Search code examples
javascriptjqueryregexemail-validationemail-client

Performance issue while evaluating email address with a regular expression


I am using below regular expression to validate email address.

/^\w+([\.-]?\w+)*@\w+([\.-]?w+)*(\.\w{2,3})+$/

Javascript Code:

var email = 'myname@company.com';

var pattern = /^\w+([\.-]?\w+)*@\w+([\.-]?w+)*(\.\w{2,3})+$/;

if(pattern.test(email)){
    return true;
}

The regex evaluates quickly when I provide the below invalid email:

aseflj#$kajsdfklasjdfklasjdfklasdfjklasdjfaklsdfjaklsdjfaklsfaksdjfkasdasdklfjaskldfjjdkfaklsdfjlak@company.com

(I added #$ in the middle of the name)

However when I try to evaluate this email it takes too much time and the browser hangs.

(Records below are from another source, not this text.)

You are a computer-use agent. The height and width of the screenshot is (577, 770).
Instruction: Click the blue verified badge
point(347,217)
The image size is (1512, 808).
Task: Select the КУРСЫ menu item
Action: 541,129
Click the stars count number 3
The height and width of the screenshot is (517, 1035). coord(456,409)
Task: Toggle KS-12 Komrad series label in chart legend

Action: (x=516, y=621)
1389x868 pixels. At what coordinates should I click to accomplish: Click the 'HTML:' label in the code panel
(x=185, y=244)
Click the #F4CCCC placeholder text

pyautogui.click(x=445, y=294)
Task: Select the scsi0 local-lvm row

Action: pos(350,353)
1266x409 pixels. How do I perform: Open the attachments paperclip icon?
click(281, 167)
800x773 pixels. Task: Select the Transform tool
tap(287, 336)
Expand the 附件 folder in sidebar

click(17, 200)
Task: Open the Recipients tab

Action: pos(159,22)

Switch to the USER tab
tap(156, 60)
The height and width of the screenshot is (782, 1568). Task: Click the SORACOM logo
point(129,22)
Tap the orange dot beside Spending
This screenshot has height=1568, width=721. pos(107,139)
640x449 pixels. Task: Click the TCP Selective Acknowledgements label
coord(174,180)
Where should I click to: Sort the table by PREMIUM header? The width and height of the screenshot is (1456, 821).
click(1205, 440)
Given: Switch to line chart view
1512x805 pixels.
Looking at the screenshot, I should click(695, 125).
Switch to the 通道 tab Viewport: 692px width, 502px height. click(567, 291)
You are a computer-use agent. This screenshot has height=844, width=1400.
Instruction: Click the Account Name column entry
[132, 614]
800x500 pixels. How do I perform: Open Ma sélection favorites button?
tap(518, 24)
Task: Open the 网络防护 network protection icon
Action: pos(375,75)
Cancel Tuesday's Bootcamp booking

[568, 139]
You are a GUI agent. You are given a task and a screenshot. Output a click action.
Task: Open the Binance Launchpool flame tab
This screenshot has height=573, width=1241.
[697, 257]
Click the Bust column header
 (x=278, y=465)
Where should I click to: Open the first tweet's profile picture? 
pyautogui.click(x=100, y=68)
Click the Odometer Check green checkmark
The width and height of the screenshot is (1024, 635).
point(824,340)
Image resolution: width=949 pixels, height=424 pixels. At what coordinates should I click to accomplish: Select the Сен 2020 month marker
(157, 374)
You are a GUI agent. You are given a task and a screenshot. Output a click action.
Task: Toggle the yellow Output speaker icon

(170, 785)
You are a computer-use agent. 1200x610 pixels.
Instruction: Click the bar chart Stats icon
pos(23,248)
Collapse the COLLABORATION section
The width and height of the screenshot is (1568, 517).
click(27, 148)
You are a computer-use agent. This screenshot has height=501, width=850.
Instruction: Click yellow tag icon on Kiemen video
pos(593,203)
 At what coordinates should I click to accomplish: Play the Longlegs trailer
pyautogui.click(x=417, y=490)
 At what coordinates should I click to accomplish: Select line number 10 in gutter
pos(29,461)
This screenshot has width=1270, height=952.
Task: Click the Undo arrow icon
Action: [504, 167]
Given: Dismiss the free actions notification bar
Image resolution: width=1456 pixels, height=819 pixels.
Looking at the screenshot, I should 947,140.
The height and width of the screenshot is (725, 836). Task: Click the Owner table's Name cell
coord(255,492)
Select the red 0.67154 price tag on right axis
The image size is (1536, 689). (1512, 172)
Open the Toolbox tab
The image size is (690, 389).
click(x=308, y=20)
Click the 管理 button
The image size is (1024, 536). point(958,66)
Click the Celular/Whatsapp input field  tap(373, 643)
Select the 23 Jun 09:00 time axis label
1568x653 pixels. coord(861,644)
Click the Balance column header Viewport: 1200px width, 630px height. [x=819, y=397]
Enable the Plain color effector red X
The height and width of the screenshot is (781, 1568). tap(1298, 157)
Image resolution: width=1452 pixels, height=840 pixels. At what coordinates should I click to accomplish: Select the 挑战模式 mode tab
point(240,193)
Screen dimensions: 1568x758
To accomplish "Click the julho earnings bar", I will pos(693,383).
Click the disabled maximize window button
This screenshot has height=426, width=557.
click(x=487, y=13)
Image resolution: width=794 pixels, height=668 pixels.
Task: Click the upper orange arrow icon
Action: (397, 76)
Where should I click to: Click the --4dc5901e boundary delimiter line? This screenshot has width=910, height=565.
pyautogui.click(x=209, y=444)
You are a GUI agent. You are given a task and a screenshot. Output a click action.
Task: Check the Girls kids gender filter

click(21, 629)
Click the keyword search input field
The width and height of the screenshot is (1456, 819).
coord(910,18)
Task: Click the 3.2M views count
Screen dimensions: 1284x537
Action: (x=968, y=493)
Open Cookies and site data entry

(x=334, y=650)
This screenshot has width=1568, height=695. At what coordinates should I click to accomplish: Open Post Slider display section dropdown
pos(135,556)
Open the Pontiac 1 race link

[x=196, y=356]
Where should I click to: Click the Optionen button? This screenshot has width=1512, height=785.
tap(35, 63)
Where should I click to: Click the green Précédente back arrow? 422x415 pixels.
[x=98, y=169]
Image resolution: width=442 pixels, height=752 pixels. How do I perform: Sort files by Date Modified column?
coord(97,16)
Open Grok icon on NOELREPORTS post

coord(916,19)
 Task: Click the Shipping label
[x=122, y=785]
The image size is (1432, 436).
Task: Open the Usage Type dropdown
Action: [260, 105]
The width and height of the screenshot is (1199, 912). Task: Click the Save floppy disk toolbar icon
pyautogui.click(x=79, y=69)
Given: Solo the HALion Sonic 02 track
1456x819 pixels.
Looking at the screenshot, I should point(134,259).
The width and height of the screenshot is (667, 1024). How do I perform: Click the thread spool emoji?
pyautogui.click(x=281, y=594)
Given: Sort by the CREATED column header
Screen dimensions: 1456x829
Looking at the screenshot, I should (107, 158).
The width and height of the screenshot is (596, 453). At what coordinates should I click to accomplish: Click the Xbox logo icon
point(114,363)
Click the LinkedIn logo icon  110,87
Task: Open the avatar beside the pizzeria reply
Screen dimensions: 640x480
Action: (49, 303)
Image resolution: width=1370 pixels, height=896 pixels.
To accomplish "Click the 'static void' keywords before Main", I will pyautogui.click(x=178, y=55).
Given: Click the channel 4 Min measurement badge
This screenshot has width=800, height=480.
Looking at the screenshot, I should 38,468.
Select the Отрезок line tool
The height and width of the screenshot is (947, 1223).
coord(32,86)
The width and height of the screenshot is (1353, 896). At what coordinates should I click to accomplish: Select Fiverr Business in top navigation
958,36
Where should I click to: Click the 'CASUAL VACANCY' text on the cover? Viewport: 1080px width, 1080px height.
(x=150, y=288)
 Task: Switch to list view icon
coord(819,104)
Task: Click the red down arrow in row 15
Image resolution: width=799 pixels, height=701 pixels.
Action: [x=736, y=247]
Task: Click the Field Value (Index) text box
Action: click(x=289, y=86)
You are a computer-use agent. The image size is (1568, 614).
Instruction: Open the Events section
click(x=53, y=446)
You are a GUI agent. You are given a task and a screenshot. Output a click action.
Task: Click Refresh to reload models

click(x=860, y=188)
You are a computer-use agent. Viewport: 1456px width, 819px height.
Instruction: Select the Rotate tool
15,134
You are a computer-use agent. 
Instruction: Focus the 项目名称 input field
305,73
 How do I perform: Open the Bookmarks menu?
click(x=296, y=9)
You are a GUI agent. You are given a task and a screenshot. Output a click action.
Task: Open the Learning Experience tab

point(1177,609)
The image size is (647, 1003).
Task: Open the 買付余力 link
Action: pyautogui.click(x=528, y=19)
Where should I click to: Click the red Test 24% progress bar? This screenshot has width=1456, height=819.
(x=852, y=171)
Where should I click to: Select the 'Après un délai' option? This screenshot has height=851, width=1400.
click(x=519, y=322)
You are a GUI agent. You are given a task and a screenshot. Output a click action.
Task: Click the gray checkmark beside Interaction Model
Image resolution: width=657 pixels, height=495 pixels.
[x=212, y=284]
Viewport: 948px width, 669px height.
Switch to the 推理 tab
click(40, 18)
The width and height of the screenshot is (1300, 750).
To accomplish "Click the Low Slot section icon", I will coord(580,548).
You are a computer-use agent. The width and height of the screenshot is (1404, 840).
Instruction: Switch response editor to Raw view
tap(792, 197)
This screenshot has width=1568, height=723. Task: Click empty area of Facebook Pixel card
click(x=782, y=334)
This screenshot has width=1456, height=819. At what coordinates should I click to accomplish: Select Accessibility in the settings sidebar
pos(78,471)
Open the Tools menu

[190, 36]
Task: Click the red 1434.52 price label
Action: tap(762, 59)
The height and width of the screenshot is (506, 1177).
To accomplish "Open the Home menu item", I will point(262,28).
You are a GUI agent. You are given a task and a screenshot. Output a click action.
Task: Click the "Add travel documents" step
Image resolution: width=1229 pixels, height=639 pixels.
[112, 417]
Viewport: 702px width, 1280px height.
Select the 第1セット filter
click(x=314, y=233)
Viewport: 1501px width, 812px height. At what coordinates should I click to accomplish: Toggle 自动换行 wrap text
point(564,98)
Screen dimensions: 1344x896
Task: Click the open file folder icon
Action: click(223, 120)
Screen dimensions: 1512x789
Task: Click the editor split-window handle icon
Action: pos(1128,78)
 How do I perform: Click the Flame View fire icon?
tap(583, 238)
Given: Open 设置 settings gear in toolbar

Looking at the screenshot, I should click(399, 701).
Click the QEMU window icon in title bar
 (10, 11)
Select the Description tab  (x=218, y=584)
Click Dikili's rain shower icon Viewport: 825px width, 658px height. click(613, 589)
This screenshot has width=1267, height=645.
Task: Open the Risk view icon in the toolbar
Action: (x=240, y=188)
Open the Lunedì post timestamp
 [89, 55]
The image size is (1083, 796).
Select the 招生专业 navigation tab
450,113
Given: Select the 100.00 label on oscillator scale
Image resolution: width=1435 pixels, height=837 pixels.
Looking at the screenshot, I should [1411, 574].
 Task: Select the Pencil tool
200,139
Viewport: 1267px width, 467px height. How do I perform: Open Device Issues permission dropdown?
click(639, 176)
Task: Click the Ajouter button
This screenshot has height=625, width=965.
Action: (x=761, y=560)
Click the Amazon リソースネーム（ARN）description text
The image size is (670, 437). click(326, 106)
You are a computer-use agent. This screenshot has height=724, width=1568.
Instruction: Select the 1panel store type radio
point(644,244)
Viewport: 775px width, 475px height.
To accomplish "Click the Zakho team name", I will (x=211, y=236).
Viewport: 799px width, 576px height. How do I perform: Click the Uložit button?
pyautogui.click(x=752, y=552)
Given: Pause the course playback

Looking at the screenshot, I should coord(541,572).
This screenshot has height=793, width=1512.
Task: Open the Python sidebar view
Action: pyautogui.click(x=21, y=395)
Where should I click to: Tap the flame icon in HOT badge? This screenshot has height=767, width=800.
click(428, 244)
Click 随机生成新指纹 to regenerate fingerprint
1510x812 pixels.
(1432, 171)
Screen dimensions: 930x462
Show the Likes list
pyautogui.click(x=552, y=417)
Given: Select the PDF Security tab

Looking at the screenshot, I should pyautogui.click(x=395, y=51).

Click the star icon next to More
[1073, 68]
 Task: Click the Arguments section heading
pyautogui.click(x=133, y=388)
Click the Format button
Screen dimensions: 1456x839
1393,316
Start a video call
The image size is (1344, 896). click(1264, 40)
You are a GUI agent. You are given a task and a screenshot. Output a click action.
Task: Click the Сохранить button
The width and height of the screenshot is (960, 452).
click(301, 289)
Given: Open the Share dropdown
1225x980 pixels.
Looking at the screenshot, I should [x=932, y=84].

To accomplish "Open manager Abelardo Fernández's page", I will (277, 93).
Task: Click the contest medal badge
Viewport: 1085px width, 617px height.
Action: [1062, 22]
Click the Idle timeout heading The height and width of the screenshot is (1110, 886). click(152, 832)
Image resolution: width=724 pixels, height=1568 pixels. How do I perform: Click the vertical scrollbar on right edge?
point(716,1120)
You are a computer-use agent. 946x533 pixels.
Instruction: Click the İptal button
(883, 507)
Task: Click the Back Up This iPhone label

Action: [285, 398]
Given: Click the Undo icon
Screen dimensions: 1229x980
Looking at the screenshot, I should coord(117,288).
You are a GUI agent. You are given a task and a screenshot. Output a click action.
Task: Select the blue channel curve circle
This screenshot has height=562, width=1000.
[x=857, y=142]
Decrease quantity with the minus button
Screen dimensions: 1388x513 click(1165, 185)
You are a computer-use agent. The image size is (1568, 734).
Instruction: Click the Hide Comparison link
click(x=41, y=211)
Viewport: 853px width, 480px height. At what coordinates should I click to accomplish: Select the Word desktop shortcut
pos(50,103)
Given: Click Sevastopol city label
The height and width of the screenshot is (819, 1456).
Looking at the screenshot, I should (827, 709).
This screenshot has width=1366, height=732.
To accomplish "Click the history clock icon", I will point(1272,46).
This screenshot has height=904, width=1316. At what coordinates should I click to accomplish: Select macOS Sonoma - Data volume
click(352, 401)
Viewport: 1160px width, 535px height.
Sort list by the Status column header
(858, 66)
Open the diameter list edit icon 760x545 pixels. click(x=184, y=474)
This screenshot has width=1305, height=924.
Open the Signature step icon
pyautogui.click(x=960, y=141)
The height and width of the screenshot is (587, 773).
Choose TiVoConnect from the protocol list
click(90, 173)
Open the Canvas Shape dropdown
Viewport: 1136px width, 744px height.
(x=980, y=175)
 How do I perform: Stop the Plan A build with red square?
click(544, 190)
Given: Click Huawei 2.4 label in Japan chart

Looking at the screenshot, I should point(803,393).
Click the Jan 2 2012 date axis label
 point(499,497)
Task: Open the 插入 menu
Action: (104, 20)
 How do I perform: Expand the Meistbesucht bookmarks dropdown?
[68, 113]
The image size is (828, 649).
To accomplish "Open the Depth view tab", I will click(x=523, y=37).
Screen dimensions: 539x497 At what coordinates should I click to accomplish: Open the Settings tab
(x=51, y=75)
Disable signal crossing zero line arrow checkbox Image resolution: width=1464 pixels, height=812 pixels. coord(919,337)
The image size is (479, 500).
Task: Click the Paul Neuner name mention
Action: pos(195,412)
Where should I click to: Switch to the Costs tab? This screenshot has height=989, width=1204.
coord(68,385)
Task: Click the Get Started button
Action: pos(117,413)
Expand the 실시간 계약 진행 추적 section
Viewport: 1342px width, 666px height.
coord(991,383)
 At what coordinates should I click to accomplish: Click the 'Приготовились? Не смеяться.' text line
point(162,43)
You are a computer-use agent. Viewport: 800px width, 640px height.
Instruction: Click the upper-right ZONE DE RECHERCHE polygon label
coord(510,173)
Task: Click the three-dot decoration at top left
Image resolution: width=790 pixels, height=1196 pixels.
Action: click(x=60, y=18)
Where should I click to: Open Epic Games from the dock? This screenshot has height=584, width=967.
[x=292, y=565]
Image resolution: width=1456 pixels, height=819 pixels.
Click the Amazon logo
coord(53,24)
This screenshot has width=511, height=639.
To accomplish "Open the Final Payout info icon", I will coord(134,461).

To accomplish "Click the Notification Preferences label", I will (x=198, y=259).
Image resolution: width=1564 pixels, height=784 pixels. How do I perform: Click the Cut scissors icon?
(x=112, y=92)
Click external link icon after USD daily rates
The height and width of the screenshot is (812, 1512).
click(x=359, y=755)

asefljkajsdfklasjdfklasjdfklasdfjklasdjfaklsdfjaklsdjfaklsfaksdjfkasdasdklfjaskldfjjdkfaklsdfjlak@company.com1

(I added com1 in the end)

I'm sure that the regex is correct but not sure why its taking so much time to evaluate the second example. If I provide an email with shorter length it evaluates quickly. See the below example

dfjjdkfaklsdfjlak@company.com1

Please help me fix the performance issue


Solution

  • Your regex runs into catastrophic backtracking. Since [\.-]? in ([\.-]?\w+)* is optional, it makes the group degenerates to (\w+)*, which is a classic case of catastrophic backtracking.

    Remove the ? resolves the issue.

    I also remove the redundant escape of . inside character class, and changed the regex a bit.

    ^\w+([.-]\w+)*@\w+([.-]\w+)*\.\w{2,3}$
    

    Do note that many new generic TLDs have more than 3 characters. Even some of the gTLD before the expansion have more than 3 characters, such as .info.

    And as it is, the regex also doesn't support internationalized domain name.